Live Medfly larvae were found in fruit shipped in December to several locations in the country last December, including Northern and Southern California. USDA suspended imports and now has proposed a treatment protocol leading to a resumption of imports.
USDA proposes to resume importation of Spanish Clementines if the fruit is cold-treated en route to the U.S, and provided that other pre-treatment and post-treatment requirements are met.
The agricultural coalition based its concerns on work by scientific experts who reviewed USDA’s rule. They contend there are significant scientific flaws in the risk assessment, making California vulnerable to Medfly importation.
Bill Pauli, North Coast wine grape grower and Farm Bureau president, said, “USDA is being asked to deliver an expedient political decision and forego the science necessary to support the objective. That’s a path we cannot support.”

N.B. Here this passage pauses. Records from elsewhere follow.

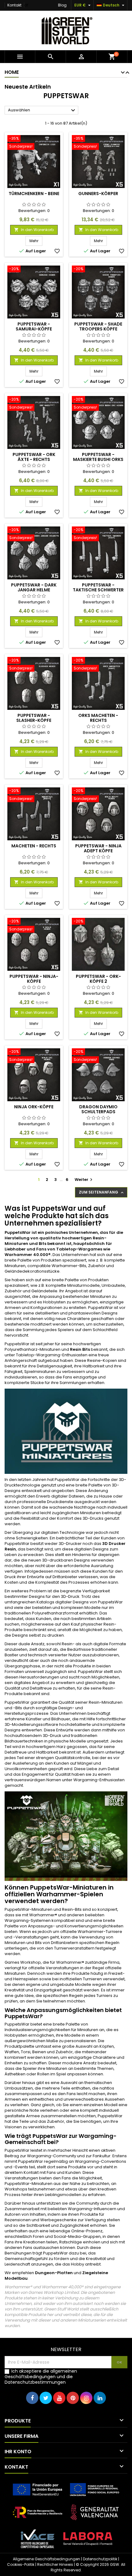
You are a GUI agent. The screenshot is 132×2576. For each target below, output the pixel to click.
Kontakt (14, 5)
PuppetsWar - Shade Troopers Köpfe (98, 326)
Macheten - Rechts (33, 846)
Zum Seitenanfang (102, 1192)
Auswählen (42, 110)
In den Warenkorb (34, 229)
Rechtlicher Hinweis (55, 2564)
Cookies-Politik (20, 2564)
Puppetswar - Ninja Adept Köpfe (98, 848)
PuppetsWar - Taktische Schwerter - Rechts (98, 590)
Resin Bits (80, 1349)
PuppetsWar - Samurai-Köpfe (34, 326)
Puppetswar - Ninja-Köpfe (34, 978)
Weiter (84, 1179)
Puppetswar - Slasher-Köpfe (33, 717)
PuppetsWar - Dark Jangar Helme (33, 587)
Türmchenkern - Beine (34, 193)
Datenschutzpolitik (100, 2559)
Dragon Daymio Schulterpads (98, 1109)
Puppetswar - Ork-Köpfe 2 (98, 978)
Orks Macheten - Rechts (98, 717)
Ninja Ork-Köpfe (33, 1107)
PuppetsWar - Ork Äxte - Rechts (34, 456)
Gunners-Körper (98, 193)
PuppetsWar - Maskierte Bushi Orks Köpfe (98, 459)
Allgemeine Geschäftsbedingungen (46, 2559)
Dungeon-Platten (54, 2273)
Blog (62, 5)
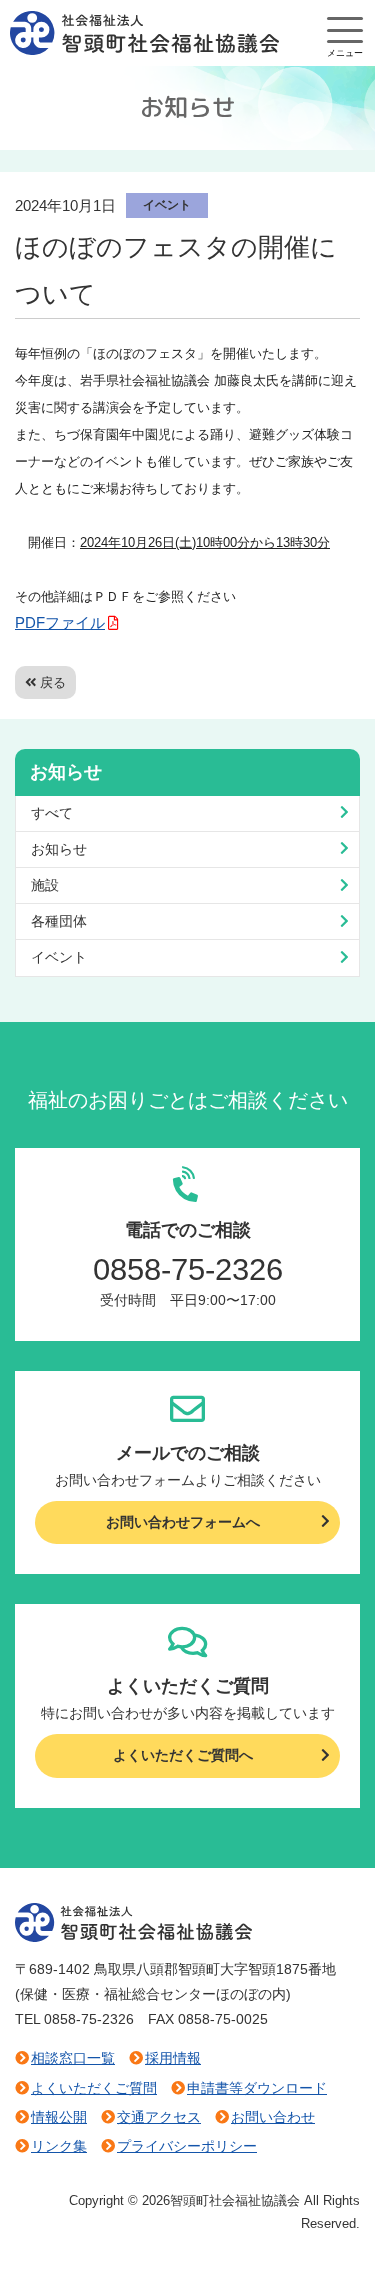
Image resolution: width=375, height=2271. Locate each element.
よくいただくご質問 (94, 2088)
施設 (45, 885)
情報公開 (59, 2117)
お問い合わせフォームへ (183, 1522)
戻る (53, 682)
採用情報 (173, 2058)
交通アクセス (159, 2117)
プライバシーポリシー (187, 2146)
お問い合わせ (273, 2117)
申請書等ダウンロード (257, 2088)
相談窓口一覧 (73, 2058)
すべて (52, 813)
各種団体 (59, 921)
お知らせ (59, 849)
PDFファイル (60, 622)
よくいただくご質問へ (183, 1755)
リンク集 (59, 2146)
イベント (167, 205)
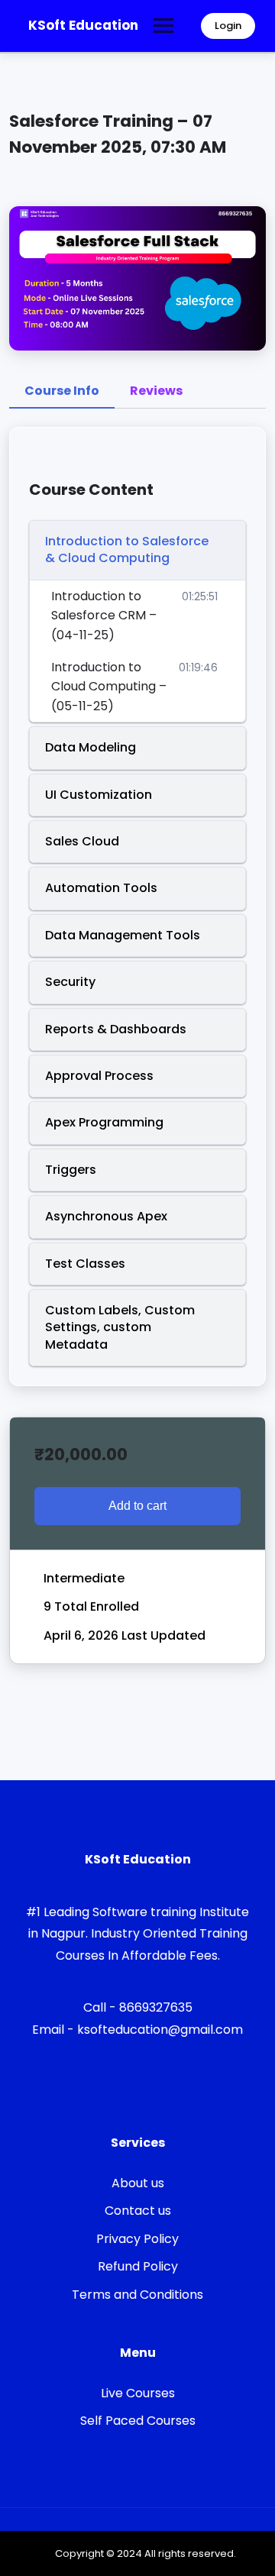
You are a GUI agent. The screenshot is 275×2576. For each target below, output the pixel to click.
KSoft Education (83, 25)
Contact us (138, 2210)
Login (228, 25)
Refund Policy (138, 2266)
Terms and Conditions (137, 2294)
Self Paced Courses (138, 2420)
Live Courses (138, 2393)
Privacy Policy (137, 2239)
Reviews (156, 390)
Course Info (61, 390)
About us (138, 2183)
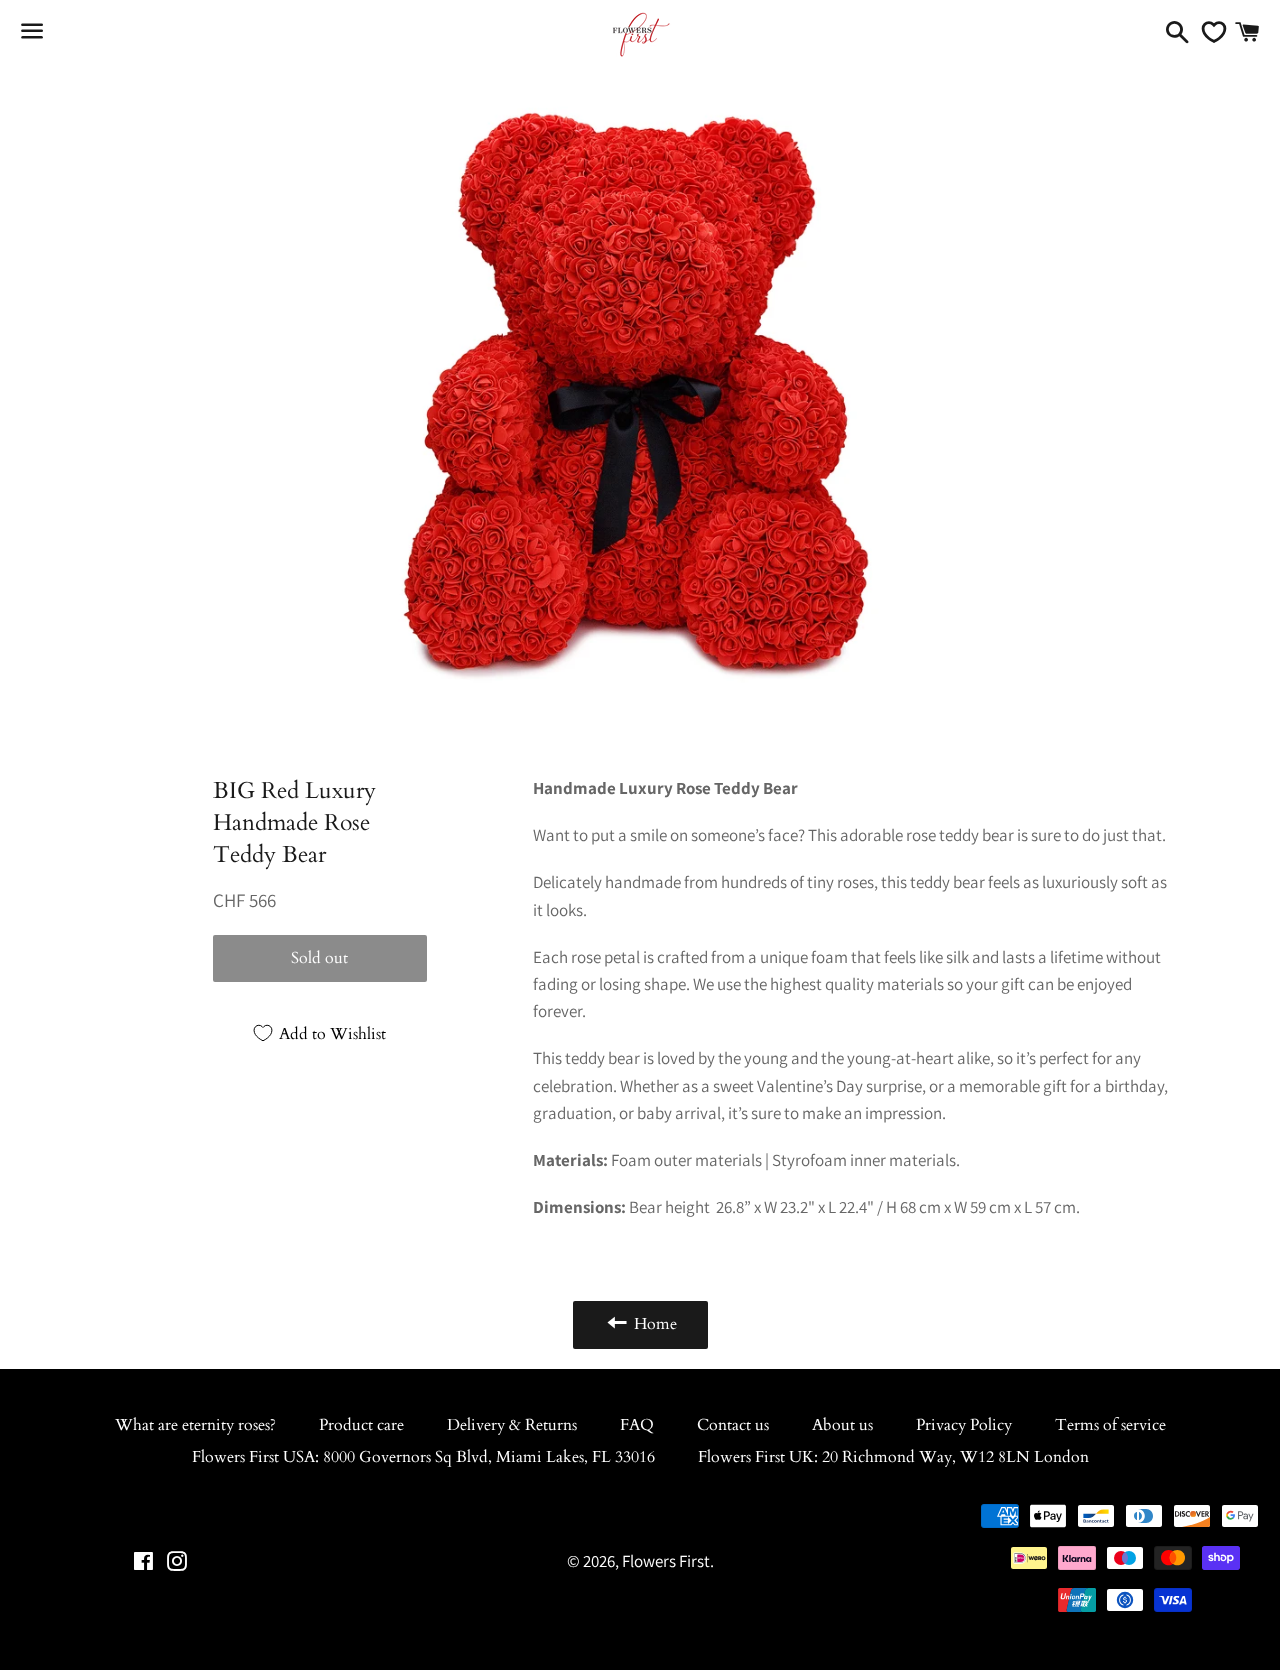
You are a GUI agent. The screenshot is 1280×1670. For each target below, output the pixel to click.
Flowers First (666, 1561)
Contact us (733, 1425)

“First and foremost, all USDA work is citrus-oriented when the impact of the Mediterranean fruit fly is disastrous to more than 250 host commodities produced in California,” said Richard Matoian, president of the California Grape and Tree Fruit League. “USDA has failed to take into consideration the devastation a Medfly infestation can cause to peaches, plums, nectarines, table grapes and other commodities represented by the League. That is inexcusable.”
Matt McInerney, executive vice president of the Western Growers Association, said inconsistencies in the rule are troubling.
“USDA offers the Spanish grower a much shorter timeframe in which pre-clearance activities must occur while the American grower is subject to a year-round program with government oversight,” said McInerney. “The Spanish industry is allowed to use a Medfly trap deemed unsuitable for domestic agriculture.”
“The USDA arbitrarily extended the length of cold treatment required for shipping without scientific foundation and used a timeframe cited in a Spanish legal document that was already being met, which didn’t work,” coalition leaders said
“The USDA risk assessment ignored other internal reports, focused solely on citrus and was calculated incorrectly,” said McInerney. “These are just a few of the problems in our view, any one of which would threaten our members’ ability to harvest and market their crops domestically and around the world.”
California Citrus Mutual Chief Executive Joel Nelsen acknowledged that USDA’s proposed rule created an unexpected result.
“USDA has managed to accomplish an objective many of us only talk about. The horticultural industry from California to Florida is united in their opposition and parallel comments have been filed by entities in Florida and across the country,” said Nelsen.
The comment period concluded Sept. 9. The USDA will review the record and respond to the issues raised.
“From our perspective, this rule has to be re-drafted because the threat is real, the public relations and economic costs are unthinkable and in the final analysis the science just isn’t there,” said Matoian.